Hillsborough, NCDOT have plan to help Churton St. traffic flow
Big changes could transform the town’s critical South Churton Street corridor over the next decade, giving people more ways to get around, visit and live in Hillsborough – instead of sitting in traffic.
The town has been working with the N.C. Department of Transportation for years on a plan for improving Churton Street, which connects the town’s commercial strip and its historic downtown. Traffic slows to a crawl at least twice a day during the week, as commuters drive north to rural homes or south to Chapel Hill and Carrboro.
The plan would expand South Churton Street to four lanes with center turn lanes, and add bike lanes and sidewalks from Interstate 40 to Orange Grove Road. A separate project would update the Interstate 85 interchange at South Churton Street.

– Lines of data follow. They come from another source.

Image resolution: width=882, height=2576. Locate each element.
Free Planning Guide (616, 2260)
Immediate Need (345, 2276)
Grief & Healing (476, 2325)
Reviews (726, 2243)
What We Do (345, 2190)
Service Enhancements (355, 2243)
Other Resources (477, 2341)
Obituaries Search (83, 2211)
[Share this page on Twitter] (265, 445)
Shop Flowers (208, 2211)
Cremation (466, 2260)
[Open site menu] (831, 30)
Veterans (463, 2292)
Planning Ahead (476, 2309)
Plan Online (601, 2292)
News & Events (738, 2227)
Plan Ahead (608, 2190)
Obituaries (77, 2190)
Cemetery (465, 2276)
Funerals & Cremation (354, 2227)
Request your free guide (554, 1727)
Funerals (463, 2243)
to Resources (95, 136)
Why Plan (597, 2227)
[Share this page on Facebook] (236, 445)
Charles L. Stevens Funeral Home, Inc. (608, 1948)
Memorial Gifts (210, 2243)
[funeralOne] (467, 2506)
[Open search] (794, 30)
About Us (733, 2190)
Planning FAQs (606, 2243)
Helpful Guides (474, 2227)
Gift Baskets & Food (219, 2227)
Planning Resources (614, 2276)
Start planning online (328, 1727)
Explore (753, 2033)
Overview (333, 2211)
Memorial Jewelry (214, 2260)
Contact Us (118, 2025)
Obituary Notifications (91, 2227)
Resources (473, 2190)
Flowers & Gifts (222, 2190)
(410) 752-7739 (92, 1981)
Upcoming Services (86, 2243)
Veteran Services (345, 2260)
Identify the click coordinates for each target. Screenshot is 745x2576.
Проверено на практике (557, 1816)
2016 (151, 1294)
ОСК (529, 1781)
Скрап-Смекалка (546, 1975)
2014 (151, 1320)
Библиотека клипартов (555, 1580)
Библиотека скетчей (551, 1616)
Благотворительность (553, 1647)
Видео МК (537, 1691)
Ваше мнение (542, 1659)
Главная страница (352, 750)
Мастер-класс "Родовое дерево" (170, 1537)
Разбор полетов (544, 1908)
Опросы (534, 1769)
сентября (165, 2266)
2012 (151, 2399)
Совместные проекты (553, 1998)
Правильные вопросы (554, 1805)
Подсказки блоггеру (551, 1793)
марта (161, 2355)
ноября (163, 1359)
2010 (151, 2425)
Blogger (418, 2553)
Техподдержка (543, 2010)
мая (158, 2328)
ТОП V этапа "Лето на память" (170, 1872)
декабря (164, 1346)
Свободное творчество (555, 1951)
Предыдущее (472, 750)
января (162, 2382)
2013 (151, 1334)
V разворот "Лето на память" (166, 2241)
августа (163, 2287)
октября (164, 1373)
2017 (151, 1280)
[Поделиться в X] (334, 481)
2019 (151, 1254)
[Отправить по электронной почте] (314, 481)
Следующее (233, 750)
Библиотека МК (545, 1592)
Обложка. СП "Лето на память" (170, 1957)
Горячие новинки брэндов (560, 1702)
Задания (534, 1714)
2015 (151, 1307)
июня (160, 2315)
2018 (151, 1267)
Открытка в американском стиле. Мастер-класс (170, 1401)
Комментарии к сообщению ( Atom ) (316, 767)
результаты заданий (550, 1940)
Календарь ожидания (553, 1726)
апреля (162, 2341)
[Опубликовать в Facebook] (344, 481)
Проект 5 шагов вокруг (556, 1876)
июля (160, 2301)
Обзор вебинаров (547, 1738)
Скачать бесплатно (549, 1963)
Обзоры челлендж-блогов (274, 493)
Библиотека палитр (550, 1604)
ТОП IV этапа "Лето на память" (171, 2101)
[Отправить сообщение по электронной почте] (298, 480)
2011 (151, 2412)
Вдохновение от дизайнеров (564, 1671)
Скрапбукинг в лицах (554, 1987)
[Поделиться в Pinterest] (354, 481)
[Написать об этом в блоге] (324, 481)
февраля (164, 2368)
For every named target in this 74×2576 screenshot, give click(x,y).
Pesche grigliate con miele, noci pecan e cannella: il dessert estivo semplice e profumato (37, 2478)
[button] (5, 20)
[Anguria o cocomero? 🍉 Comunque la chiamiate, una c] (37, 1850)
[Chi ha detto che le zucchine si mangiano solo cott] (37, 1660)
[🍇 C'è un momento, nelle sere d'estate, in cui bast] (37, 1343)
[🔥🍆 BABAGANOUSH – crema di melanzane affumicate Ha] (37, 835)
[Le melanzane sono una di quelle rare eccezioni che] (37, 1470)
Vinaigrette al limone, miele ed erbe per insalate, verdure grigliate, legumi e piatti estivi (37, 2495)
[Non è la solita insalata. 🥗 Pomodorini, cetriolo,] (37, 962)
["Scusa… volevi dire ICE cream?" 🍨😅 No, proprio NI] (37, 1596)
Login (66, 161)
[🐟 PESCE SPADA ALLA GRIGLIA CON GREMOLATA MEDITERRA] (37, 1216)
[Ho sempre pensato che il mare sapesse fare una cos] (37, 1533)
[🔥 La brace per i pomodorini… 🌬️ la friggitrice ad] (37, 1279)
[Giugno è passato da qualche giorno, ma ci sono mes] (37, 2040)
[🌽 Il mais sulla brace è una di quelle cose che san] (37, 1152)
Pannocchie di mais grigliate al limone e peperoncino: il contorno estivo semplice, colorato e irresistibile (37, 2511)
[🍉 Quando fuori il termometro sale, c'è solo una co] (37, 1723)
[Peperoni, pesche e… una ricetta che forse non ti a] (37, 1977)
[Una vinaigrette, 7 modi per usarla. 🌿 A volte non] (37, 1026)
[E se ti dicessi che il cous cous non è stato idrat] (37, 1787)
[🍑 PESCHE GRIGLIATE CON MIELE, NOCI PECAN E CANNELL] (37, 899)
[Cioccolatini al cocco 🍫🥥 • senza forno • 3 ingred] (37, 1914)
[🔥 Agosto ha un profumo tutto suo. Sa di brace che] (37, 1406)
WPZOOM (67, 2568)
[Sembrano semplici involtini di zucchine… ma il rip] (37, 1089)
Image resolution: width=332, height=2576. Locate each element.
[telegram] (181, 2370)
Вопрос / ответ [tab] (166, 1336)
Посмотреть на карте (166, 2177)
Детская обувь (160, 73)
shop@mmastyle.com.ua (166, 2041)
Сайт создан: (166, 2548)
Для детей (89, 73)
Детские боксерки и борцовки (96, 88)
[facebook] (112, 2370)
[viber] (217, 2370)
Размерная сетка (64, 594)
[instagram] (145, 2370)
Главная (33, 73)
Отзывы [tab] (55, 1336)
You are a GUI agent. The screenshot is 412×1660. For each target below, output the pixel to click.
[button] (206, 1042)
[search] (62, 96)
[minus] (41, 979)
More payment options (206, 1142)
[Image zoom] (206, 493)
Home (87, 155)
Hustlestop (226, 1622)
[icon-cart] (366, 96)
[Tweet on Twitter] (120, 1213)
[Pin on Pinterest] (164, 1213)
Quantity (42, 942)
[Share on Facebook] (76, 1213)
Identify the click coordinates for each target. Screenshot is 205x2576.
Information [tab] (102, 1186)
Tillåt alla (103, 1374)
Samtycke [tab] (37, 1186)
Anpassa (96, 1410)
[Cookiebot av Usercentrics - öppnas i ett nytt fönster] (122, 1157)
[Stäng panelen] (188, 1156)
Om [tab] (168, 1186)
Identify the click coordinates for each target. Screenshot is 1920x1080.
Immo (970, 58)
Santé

The road widening won’t fix problems downtown, but it and other projects will help bring changes envisioned in a 2006 plan for the town’s commercial strip, said Margaret Hauth, planning director and assistant town manager.
“We want it to be a commercial corridor, but we also want it where people can safely walk and bike if they choose to,” Hauth said.
Planners have acknowledged traffic still could bottleneck at the Eno River Bridge, but historic homes and buildings only leave enough room for two lanes through downtown. (A plan to build a bypass around downtown using Elizabeth Brady Road was dropped in 2010.)
“You’re not going to see the buildings come right up to the edge of Churton Street,” Hauth said, noting it won’t look like the East 54 development in Chapel Hill. “We want a little
bit more green space, push the buildings back a little bit, get people onto the site, and then the sites themselves will look more urban and be more interconnected.”
The public will get its first look at the plan Tuesday, Jan. 8, during a dropin meeting at Hillsborough’s Town Hall Annex board room on East Corbin Street. Materials also are at ncdot.gov/news/ public-meetings, although Hauth said the information is very preliminary.